By the end of the study, the supplemented men and women retained significantly more bone than did those getting the placebo. As importantly, Dawson-Hughes says, the supplements cut the bone’s turnover—the rate at which old and potentially damaged bone was replaced or remodeled. This turnover fell by 9 percent in men and 14 percent in women.
Remodeling weakens bone, much as home renovations that replace supporting beams temporarily compromise a building’s structural integrity.
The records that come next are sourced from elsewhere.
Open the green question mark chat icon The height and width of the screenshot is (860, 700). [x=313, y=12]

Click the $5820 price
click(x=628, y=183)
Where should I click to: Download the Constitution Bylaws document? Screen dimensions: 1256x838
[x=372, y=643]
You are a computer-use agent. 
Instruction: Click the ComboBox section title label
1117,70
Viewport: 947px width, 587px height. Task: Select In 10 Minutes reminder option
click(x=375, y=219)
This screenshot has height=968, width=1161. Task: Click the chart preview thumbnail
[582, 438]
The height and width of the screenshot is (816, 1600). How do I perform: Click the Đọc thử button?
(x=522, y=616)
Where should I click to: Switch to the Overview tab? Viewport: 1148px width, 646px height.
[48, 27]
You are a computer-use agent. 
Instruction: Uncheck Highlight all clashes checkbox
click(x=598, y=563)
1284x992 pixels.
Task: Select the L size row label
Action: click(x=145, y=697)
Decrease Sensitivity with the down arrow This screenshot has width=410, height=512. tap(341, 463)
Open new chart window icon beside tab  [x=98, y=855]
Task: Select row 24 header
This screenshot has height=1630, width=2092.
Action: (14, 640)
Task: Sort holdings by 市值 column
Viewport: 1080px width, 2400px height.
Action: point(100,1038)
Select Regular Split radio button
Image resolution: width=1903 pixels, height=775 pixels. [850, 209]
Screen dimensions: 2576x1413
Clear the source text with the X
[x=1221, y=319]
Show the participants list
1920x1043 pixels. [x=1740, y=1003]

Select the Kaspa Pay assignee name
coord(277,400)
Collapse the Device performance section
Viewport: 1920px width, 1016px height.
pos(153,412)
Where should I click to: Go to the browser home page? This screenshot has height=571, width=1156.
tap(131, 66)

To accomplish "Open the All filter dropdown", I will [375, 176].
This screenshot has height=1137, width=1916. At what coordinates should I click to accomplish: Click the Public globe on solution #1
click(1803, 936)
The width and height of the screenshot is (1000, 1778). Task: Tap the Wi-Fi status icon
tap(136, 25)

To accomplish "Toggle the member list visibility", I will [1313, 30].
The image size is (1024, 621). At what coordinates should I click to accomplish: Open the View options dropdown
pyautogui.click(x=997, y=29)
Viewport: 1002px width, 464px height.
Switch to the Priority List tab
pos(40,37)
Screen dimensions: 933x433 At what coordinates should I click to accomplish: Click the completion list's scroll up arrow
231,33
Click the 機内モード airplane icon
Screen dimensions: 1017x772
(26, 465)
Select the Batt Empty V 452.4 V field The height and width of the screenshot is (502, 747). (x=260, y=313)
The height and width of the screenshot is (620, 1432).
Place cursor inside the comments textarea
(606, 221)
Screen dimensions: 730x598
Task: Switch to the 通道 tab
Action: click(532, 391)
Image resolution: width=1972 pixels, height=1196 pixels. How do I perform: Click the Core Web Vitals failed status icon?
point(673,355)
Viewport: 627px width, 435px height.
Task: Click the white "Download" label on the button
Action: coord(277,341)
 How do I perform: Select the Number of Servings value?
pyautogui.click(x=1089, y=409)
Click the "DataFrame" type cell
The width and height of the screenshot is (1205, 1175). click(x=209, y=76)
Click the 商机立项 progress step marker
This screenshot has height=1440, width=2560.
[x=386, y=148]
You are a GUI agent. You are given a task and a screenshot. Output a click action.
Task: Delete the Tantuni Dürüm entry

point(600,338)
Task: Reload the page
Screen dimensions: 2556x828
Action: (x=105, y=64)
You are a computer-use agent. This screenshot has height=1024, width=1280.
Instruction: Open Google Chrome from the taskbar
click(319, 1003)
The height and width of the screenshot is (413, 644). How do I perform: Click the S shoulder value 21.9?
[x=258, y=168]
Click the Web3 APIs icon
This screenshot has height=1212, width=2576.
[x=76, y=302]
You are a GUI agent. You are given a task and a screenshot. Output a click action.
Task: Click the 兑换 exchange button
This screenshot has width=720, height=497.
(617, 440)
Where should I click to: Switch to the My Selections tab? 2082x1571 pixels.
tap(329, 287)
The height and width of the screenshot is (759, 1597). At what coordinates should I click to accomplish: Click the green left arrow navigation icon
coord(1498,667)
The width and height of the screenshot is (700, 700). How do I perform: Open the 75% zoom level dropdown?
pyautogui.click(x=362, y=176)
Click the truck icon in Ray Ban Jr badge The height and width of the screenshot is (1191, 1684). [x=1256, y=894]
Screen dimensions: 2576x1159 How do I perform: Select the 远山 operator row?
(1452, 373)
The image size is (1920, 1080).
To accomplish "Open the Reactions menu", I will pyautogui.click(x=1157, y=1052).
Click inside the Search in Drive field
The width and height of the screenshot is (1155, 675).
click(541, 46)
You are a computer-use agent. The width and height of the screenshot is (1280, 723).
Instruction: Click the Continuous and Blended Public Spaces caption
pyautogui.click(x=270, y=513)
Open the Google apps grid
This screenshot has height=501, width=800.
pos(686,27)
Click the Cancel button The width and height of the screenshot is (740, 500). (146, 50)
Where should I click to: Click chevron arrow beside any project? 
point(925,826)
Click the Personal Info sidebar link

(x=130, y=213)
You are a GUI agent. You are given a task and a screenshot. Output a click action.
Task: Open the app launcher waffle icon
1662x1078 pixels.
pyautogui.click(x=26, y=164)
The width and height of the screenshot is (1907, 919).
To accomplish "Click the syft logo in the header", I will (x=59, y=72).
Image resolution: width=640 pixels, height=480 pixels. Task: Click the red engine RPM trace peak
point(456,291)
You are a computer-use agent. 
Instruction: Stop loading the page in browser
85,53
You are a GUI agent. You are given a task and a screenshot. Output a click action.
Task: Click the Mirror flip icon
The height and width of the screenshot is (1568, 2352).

An area of bone undergoing remodeling doesn’t get back to full strength for some 40 to 60 weeks, notes Robert P. Heaney of Creighton University in Omaha, Neb.
Indeed, Dawson-Hughes suspects that the lower fracture incidence among the supplemented participants—roughly half that of the others—stems primarily from their reduced bone remodeling.
Unfortunately, she says, even after learning of the supplements’ benefits, 35 percent of the volunteers who had received the tablets stopped taking extra calcium once the study ended. By comparing their bone mass and turnover with those of the study’s unsupplemented participants, researchers found that a clear picture emerged. Women retained no residual bone benefit within a year of stopping supplements, Dawson-Hughes reports. Men lost their benefits within 2 years of stopping.
She says these findings, along with those from studies of children, reinforce the view that “meeting the calcium requirement should be a lifetime commitment.” Yet data from a third new Agriculture Department study, also reported at the meeting in San Diego, suggest that today’s children may be getting off to a substantially worse start in this regard than were youngsters 20 years ago.
Alanna Moshfegh and her team at the Beltsville (Md.) Human Nutrition Research Center analyzed beverage-drinking trends in three large national surveys. Between 1977 and 1998, the share of children ages 6 to 9 years who drank any milk daily fell nearly 10 percent—to 84 percent—the researchers found. Moreover, these youngsters’ average daily milk consumption fell 25 percent, to 12 ounces, while juice intake rose nearly 50 percent, to 8 oz.
Most troubling, the latest data show that although 72 percent of the children who drank milk with lunch went on to meet the RDA for calcium during the day, only 40 percent of kids drinking juice or soft drinks did.
Worries Moshfegh, “If you don’t develop the habit of consuming good sources of calcium when you’re young, you probably won’t when you’re 20 or 30, either.”